PAGE TEXT:
=-=-=-=-=
The death of Venezuelan President Hugo Chavez left a large void in the leftist leadership of Latin America and raised questions about whether the oil largesse he generously spread through the region would continue.

He used his oil money to build good relations with everyone

Allies such as Bolivian President Evo Morales vowed to carry on Chavez’s dream of ‘Bolivarian’ unity in the southern hemisphere, but in Cuba, heavily dependent on Venezuelan aid and oil, people fought back tears when they heard he had lost his battle with cancer.

His influence was felt throughout the region from small Caribbean islands to impoverished Nicaragua in Central America, and larger, emerging energy economies such as Ecuador and Bolivia and even South America’s heavyweights Brazil and Argentina, where he found favour with left-leaning governments. Without his ideological presence, Venezuela’s influence is likely to wane and the pure financial weight of the Brazilian juggernaut could fill the gap in the region’s diplomatic realignment.

Chavez, 58, leaves a mixed legacy of economic problems and political polarisation at home, but for many Latin American and Caribbean countries he provided a financial lifeline and gave voice to regional aspirations of overcoming more than a century of US influence.

“He used his oil money to build good relations with everyone,” said Javier Corrales, a US political scientist and Venezuela expert at Amherst College.

Venezuela’s oil wealth also made it a major importer of goods from the region.
=-=-=-=-=
RECORD EXCERPTS:
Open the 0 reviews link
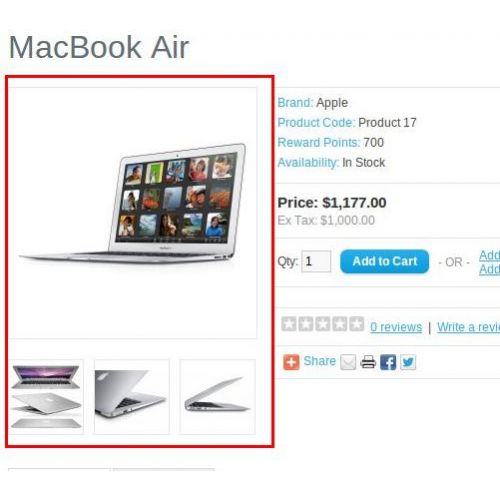 (x=396, y=327)
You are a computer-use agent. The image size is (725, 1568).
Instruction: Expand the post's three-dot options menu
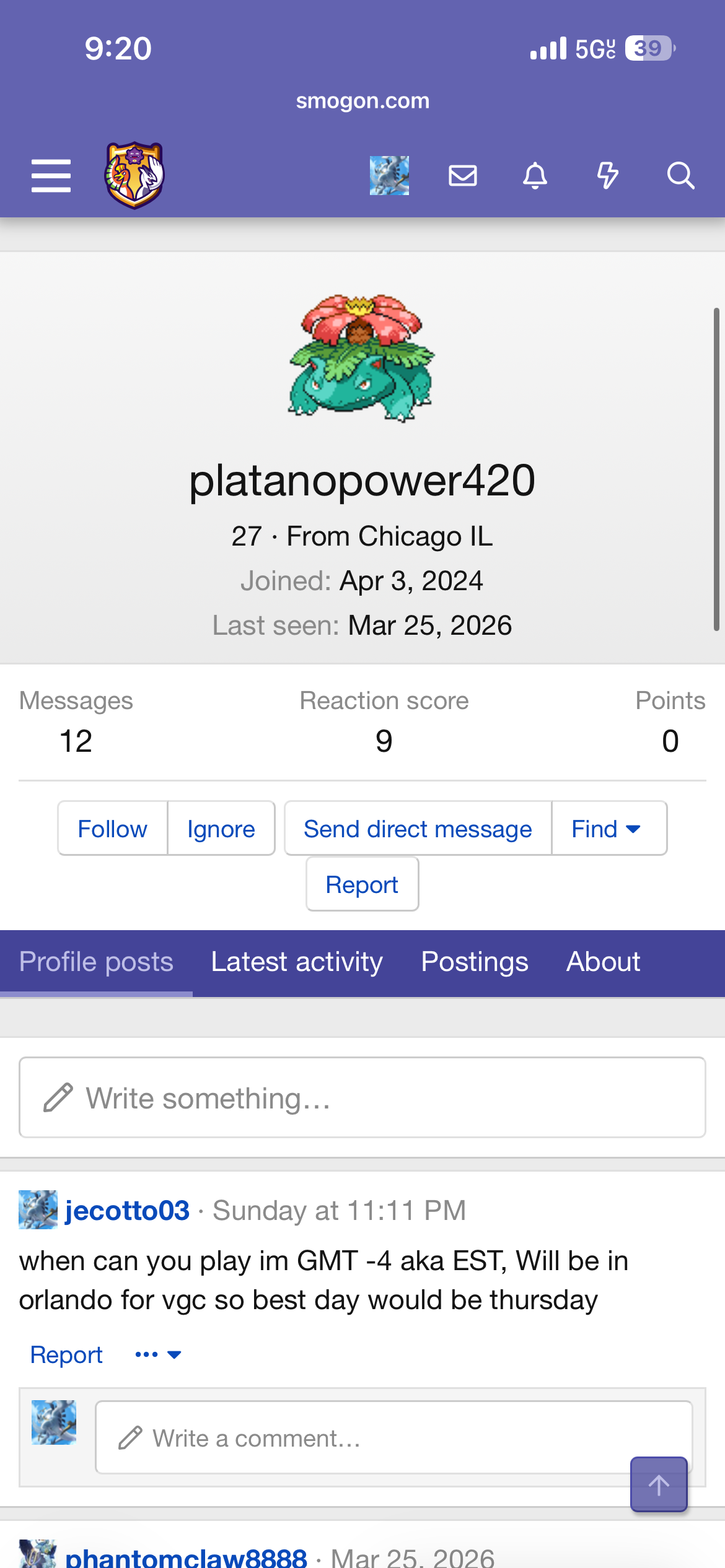coord(157,1354)
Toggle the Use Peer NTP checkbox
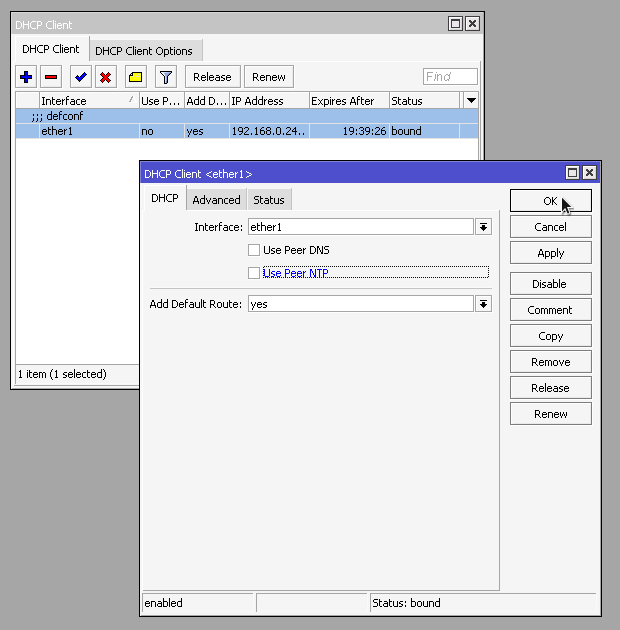Screen dimensions: 620x630 coord(254,273)
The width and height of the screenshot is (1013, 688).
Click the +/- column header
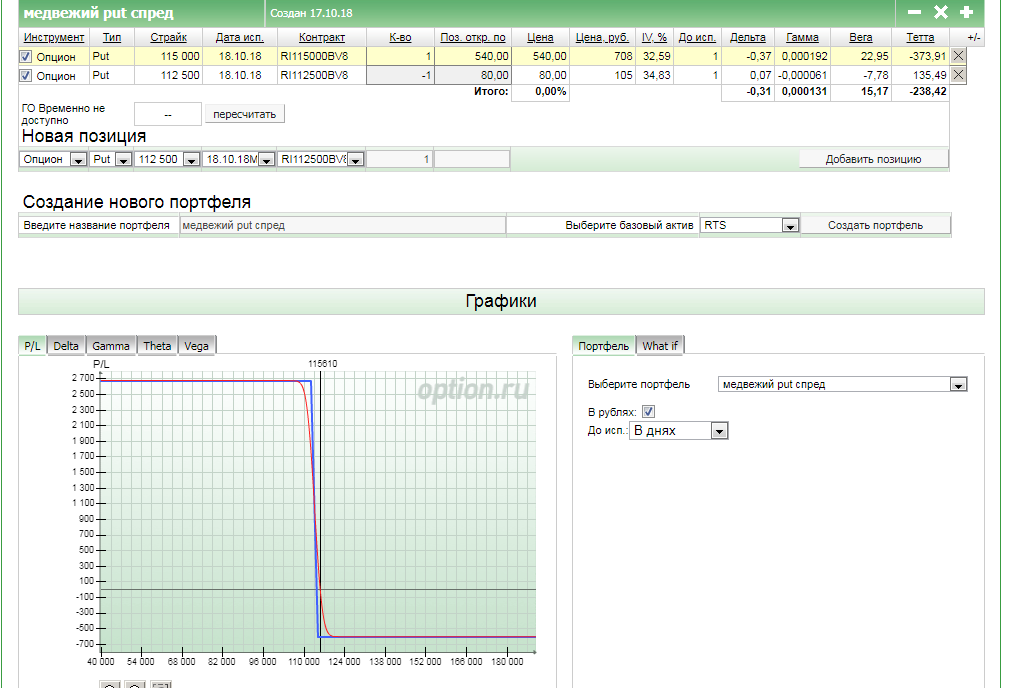pos(973,37)
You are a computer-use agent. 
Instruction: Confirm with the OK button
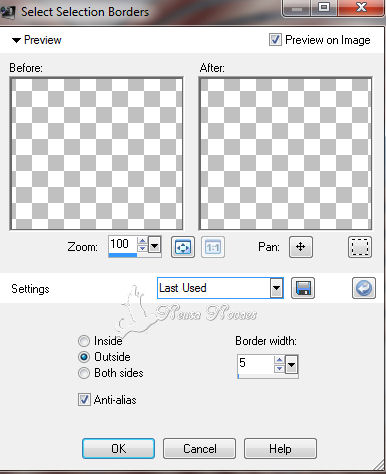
=-=-=-=-=
QUESTIONS TO ANSWER:
1. In the text on Hugo Chavez's death, at which college does Javier Corrales work?
2. Print the part of the text on Hugo Chavez's death starting with "Chavez, 58, leaves" and going on through "of US influence.".

ANSWER SET:
1. Amherst College.

2.
Chavez, 58, leaves a mixed legacy of economic problems and political polarisation at home, but for many Latin American and Caribbean countries he provided a financial lifeline and gave voice to regional aspirations of overcoming more than a century of US influence.